01 Februari 2009

PERKARA ITSBAT WAKAF DAN PEMBUKTIANNYA

A. Latar Belakang Masalah
Pranata wakaf di Indonesia dewasa ini semakin mendapat perhatian karena urgensinya dalam upaya peningkatan perekonomian umat.[1] Elaborasi terhadap beberapa aspek penting dalam pengelolaan harta wakaf senantiasa dilakukan yang salah satunya adalah aspek kepastian hukum.[2] Tujuan utama pengembangan aspek ini adalah untuk memberikan perlindungan terhadap harta wakaf agar terjauh dari upaya penyerobotan sehingga eksistensinya tetap utuh dan lestari sesuai dengan tujuan wakaf.

Kepastian hukum dari suatu akad perwakafan adalah suatu keniscayaan sebagai jaminan bahwa telah terjadi suatu peristiwa hukum perwakafan. Di antara wujud dari kepastian hukum itu adalah adanya bukti pencatatan (bukti tertulis) dalam sebuah akta otentik. Dalam konsepsi al-Quran, secara umum ditegaskan bahwa untuk menjamin kepastian hukum suatu akad (transaksi) mu’amalah ‘mesti’ dilakukan pencatatan yang posisinya lebih didahulukan daripada kesaksian.[3] Hal tersebut merupakan isyarat bahwa bukti tertulis memiliki kekuatan yang lebih tinggi dibandingkan dengan bukti saksi. Hal itu secara filosofis dapat dipahami karena pencatatan lebih bersifat pasti dan tetap sehingga kecil kemungkinan terjadi kesalahan, dibandingkan dengan bukti kesaksian yang cendrung mengalami perubahan, tergantung kemampuan, daya ingat dan subjektivitas saksi sehingga mengandung kemungkinan (probabilitas) keragu-raguan. Meskipun demikian, dalam prateknya sering juga pencatatan dikumulasikan dengan saksi dalam suatu perikatan (transaksi) agar terjamin kesempurnaan pelaksanaannya.

#### Tugas
Lanjutkan teks tentang perkara itsbat wakaf dan pembuktiannya, dimulai setelah kalimat terakhir yang tertera.

#### Data yang tersedia
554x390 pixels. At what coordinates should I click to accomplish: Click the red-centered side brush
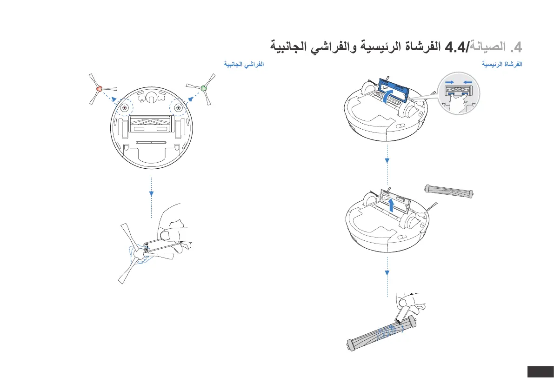click(99, 88)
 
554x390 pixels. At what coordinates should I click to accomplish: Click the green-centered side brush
click(203, 87)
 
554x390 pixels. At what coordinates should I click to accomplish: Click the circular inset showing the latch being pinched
click(459, 93)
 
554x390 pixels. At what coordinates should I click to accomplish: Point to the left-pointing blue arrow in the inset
click(467, 82)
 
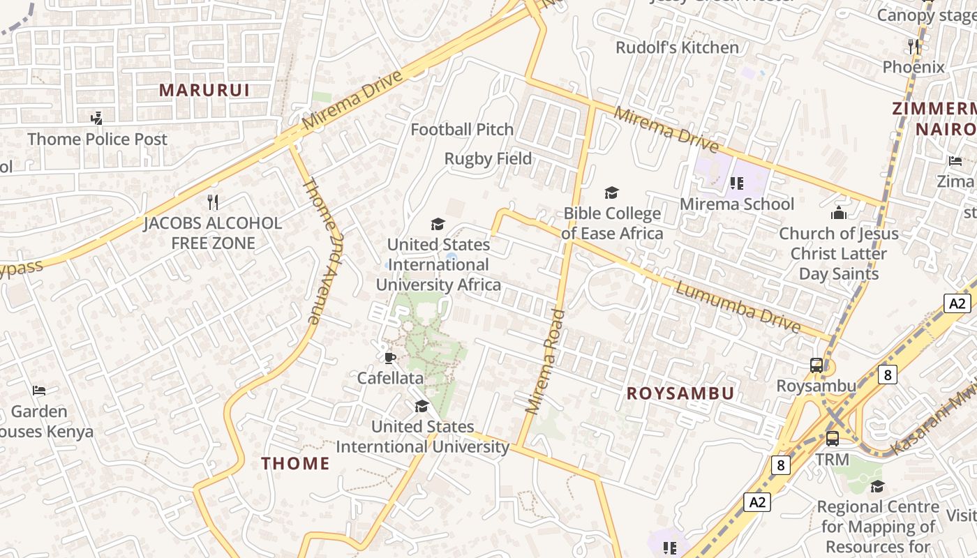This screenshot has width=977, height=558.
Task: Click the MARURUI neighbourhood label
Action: click(x=204, y=90)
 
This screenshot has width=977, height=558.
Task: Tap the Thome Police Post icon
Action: click(x=97, y=119)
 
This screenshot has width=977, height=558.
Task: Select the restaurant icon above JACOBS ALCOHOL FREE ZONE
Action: click(x=214, y=202)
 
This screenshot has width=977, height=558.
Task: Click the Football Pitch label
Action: click(x=462, y=130)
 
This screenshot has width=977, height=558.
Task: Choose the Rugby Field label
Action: click(x=488, y=159)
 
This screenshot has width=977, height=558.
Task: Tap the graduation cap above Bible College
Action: click(x=611, y=193)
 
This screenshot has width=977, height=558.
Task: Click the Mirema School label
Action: click(x=737, y=204)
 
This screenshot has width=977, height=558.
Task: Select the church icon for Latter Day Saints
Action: click(x=838, y=213)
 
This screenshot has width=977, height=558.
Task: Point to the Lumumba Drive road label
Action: click(x=738, y=308)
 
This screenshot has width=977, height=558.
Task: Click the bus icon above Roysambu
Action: click(x=816, y=365)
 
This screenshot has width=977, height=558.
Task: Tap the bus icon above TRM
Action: click(x=832, y=439)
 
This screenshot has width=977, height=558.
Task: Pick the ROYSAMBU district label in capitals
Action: click(x=680, y=393)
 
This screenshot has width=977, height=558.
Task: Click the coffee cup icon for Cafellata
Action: click(x=389, y=358)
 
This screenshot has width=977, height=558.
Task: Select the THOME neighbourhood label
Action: click(x=295, y=463)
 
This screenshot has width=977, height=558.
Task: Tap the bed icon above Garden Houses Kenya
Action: click(x=39, y=391)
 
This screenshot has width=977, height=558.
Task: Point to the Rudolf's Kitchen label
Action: click(x=677, y=47)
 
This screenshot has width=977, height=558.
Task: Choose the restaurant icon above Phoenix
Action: click(x=913, y=47)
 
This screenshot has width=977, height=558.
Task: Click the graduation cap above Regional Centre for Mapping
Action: click(x=877, y=486)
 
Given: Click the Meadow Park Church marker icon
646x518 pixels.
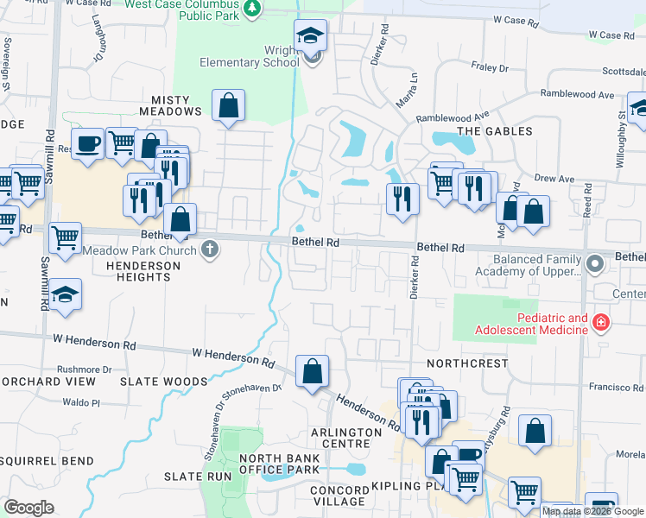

#### Jawaban
Dalam perkembangan dunia modern, terdapat kecendrungan untuk menjadikan bukti tertulis berupa akta sebagai bukti yang wajib dipenuhi dari suatu akad.[4] Sebagai contoh, pada masa lalu perkawinan tidak memerlukan pencatatan, namun pada masa sekarang peraturan perundang-undangan di beberapa negara muslim termasuk Indonesia menetapkan bahwa perkawinan hanya dapat dibuktikan dengan Akta Nikah.[5] Demikian pula dalam hal perwakafan, dalam rangka mewujudkan kepastian hukum harta benda wakaf dalam Penjelasan Undang-undang Nomor 41 Tahun 2004 tentang Wakaf dinyatakan bahwa setiap perbuatan hukum wakaf wajib dicatat dan dituangkan dalam akta ikrar wakaf dan didaftarkan serta diumumkan sesuai dengan tata cara yang diatur dalam peraturan perundang-undangan yang berlaku.[6] Dengan demikian, dalam konteks hukum perbuatan hukum perwakafan harus dapat dibuktikan dengan akta ikrar wakaf. Kepentingannya antara lain: a. sebagai bukti otentik, b. jaminan agar tidak dilakukan penyelewenangan dan atau penyerobotan tanpa hak.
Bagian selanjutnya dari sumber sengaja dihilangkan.